Maggie Kane Co-Editor-in-Chief
“Accelerated intimacy” is the term journalist Isabel Wilkerson uses to describe the relationship between a journalist and their source. When writing a profile, journalists must quickly get to the point where their source feels comfortable enough to open up about a topic. I started thinking about this last week when I heard about two murders that took place in Kalamazoo on Oct. 20.
The incidents brought me back to this summer’s fatal beating of Bob Medema, former owner of Emporium Antiques. The Kalamazoo Gazette reported that Medema was found dead in his house on the morning of Aug. 11. Further investigation revealed that he was attacked with a baseball bat in a targeted robbery.
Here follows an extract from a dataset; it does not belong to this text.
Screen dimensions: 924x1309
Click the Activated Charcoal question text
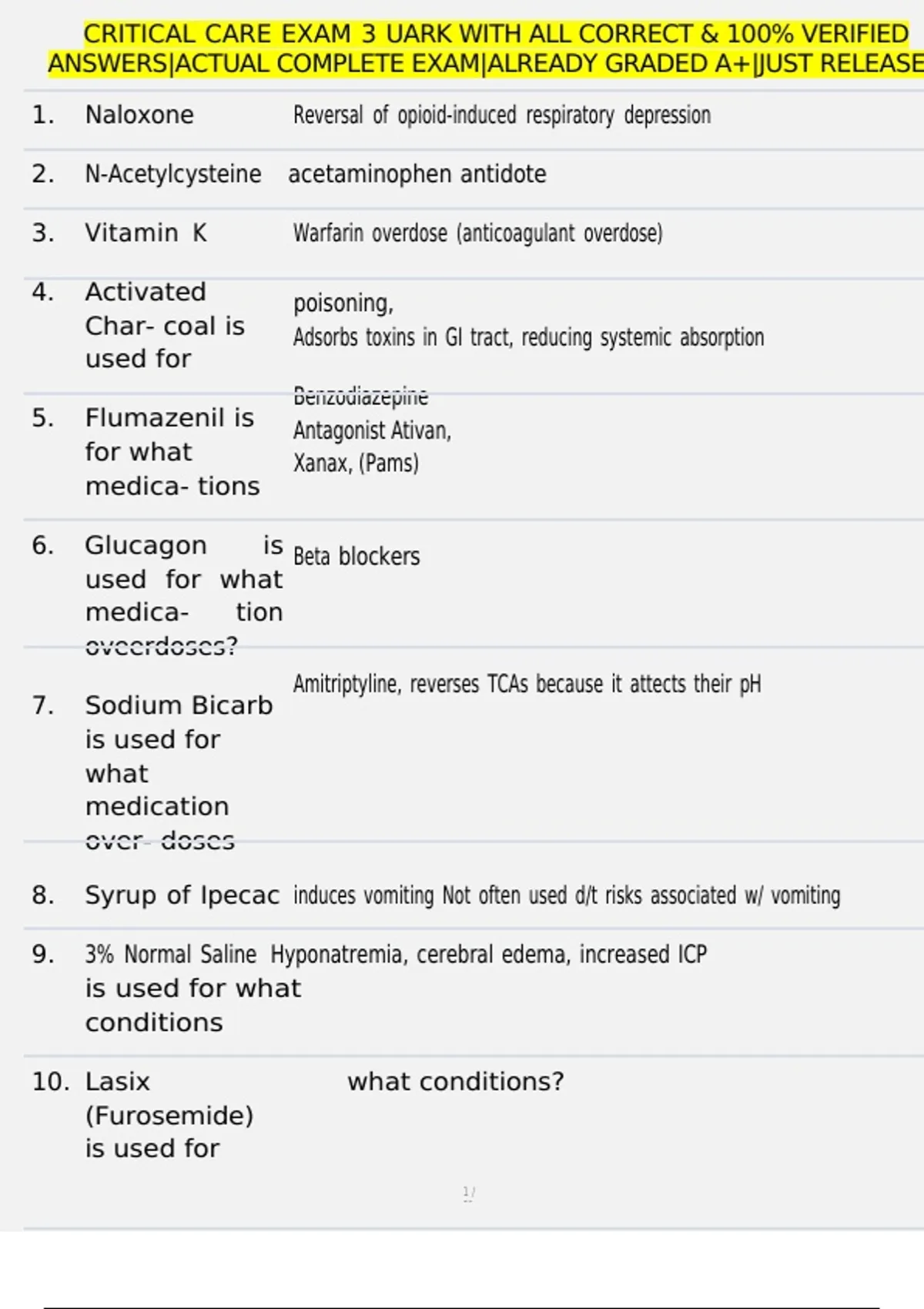[x=165, y=325]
I had spent several evenings at Medema’s store in the spring, interviewing him about his store and about himself for a profile piece; the assignment was for a narrative journalism class. From our interview, he seemed like a friendly man. At one point when I was visiting him at his store, he bought a set of badly-built kitchen benches because he knew the men selling needed the money.
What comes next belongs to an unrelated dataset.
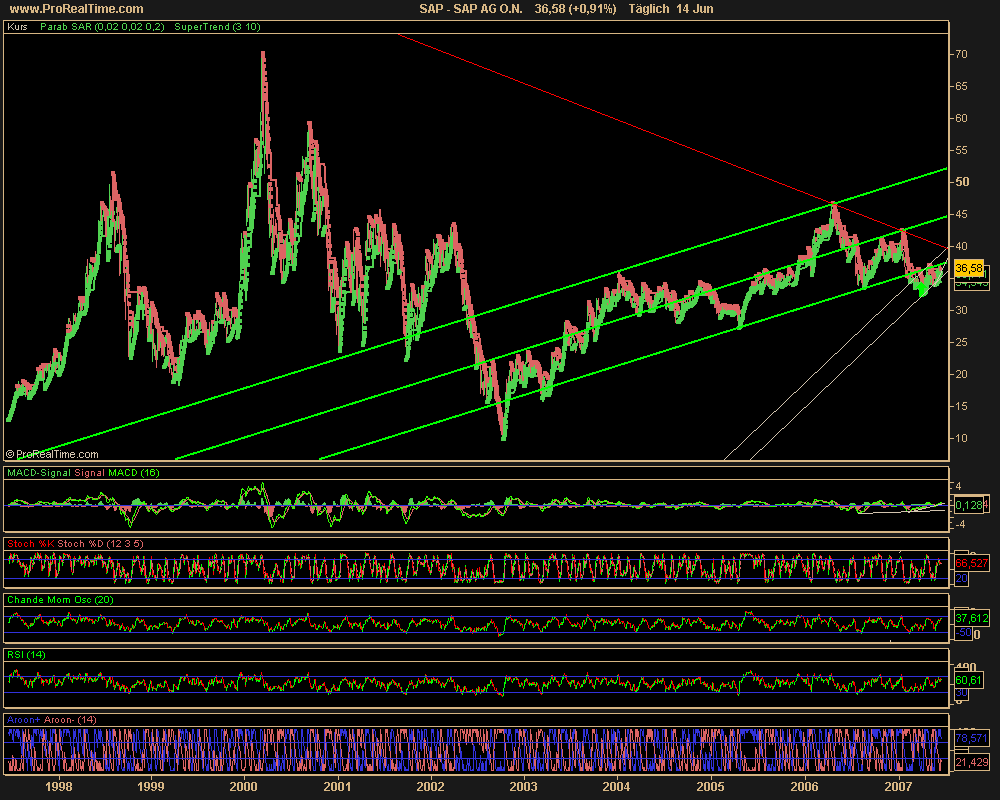Image resolution: width=1000 pixels, height=800 pixels.
Task: Select the Aroon+ Aroon- (14) label
Action: pos(52,719)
“If I lose money just giving it away, I don’t feel bad,” he told me, adding that people need to learn how to give stuff away.
Medema kept a haphazard store, but liked to set furniture out in pairs, giving a slight sense of order to the three crammed buildings that housed his antiques collection. Medema was an open man who was used to being interviewed, so it didn’t take long for me to establish this intimacy that Wilkerson writes about.
What I realized, especially after the fact, is that writing a story about Bob drew me closer to Kalamazoo, a city I consider a detached temporary home. When Medema was murdered, I was at home in Minneapolis for summer break; I learned about it when my friend and co-editor Emily Townsend mentioned it in a text.
I spent days obsessively checking Google news results for information about the case. At the time, I was shocked that something like this could happen to Bob. I felt as though he was an acquaintance, though our interactions occurred over a short period of time in the context of journalism reporting. What I realize now, though, is that my distress over the death extended beyond the immediate event.
I worried for the city of Kalamazoo, a place I now realize I have developed a different, gradual kind of intimacy with. Last Saturday’s murders brought these feelings to the surface again. Tragedies like these make me worry about the safety of the community, and because of this I realize that I can no longer consider myself an unaffected outsider.